■ **READING TEXT**:
►

Donohue was born in Haddon Township, New Jersey, and grew up in Summit. He graduated from Brown University in 1959 with a degree in mechanical engineering, having begun racing a 1957 Corvette during his final year. He won his first event — a hillclimb in New Hampshire — on debut. Winning the SCCA national championship in an Elva Courier in 1961 brought him to wider attention.
His friendship with the respected sports car driver Walt Hansgen opened doors: Hansgen arranged a co-drive at the 1964 Bridgehampton 500-mile SCCA race, which Donohue won. Hansgen brought him along to Le Mans in 1966, though Donohue's race ended with a differential failure after twelve laps. When Hansgen died during testing for that Le Mans, Roger Penske spoke to Donohue at the funeral about joining his fledgling operation.
Donohue and Penske rapidly became the most formidable driver-team combination in American racing. Donohue dominated the 1967 United States Road Racing Championship, winning six of seven starts in a Lola T70. In Trans-Am, beginning in 1967, his engineering instincts and obsessive preparation gave Penske's Camaros a consistent edge. In 1968 he won ten of thirteen Trans-Am races — a series record that stood until 1997 — and the partnership developed the famous practice of acid-dipping car bodies to reduce weight, strategically placing ballast for optimal balance. Donohue won the Trans-Am Manufacturers' Championship for AMC Javelin in 1971, taking seven of ten races in the over-2.5-litre class.
At Indianapolis, Donohue finished seventh on debut in 1969, then second in 1970, before winning in 1972 with a McLaren-Offy at a record average speed of over 162 mph (261 km/h) — a mark that stood for twelve years and Penske's first Indy 500 victory.

◄

■ **RECORDS PROVIDED**:

►

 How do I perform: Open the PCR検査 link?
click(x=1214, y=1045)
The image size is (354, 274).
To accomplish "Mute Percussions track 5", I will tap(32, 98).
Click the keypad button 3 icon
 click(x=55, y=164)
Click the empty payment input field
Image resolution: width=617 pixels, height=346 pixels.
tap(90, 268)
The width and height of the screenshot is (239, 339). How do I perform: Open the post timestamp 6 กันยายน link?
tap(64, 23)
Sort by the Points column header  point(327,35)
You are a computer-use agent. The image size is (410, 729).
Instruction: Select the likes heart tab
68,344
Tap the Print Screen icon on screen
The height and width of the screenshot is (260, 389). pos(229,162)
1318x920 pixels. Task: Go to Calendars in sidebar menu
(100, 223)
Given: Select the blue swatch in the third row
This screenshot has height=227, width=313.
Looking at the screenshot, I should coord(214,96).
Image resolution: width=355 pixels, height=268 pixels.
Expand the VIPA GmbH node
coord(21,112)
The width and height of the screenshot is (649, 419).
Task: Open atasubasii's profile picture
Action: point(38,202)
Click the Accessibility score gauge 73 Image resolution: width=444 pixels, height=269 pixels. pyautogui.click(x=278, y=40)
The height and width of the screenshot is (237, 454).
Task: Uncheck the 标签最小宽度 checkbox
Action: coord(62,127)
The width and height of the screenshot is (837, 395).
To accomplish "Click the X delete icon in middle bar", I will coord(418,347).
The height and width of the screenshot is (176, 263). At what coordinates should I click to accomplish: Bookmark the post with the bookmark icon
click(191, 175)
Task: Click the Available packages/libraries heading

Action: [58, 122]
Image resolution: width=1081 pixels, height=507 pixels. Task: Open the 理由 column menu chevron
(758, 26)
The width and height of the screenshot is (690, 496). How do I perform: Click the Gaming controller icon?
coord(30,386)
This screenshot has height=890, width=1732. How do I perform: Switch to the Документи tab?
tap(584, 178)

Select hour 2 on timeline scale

◄

■ **TASK LIST**:
**a)** Write down the passage of the Donohue text from "Donohue was born" up to and including "his fledgling operation.", keeping every word and punctuation mark the same.
**b)** List every car model named in the Donohue text.
**c)** According to the Donohue text, what ended Donohue's race at Le Mans in 1966?

■ **WRITTEN ANSWERS**:
**a)**
Donohue was born in Haddon Township, New Jersey, and grew up in Summit. He graduated from Brown University in 1959 with a degree in mechanical engineering, having begun racing a 1957 Corvette during his final year. He won his first event — a hillclimb in New Hampshire — on debut. Winning the SCCA national championship in an Elva Courier in 1961 brought him to wider attention.
His friendship with the respected sports car driver Walt Hansgen opened doors: Hansgen arranged a co-drive at the 1964 Bridgehampton 500-mile SCCA race, which Donohue won. Hansgen brought him along to Le Mans in 1966, though Donohue's race ended with a differential failure after twelve laps. When Hansgen died during testing for that Le Mans, Roger Penske spoke to Donohue at the funeral about joining his fledgling operation.

**b)** 1957 Corvette, Elva Courier, Lola T70, Camaro, AMC Javelin, McLaren-Offy

**c)** A differential failure after twelve laps.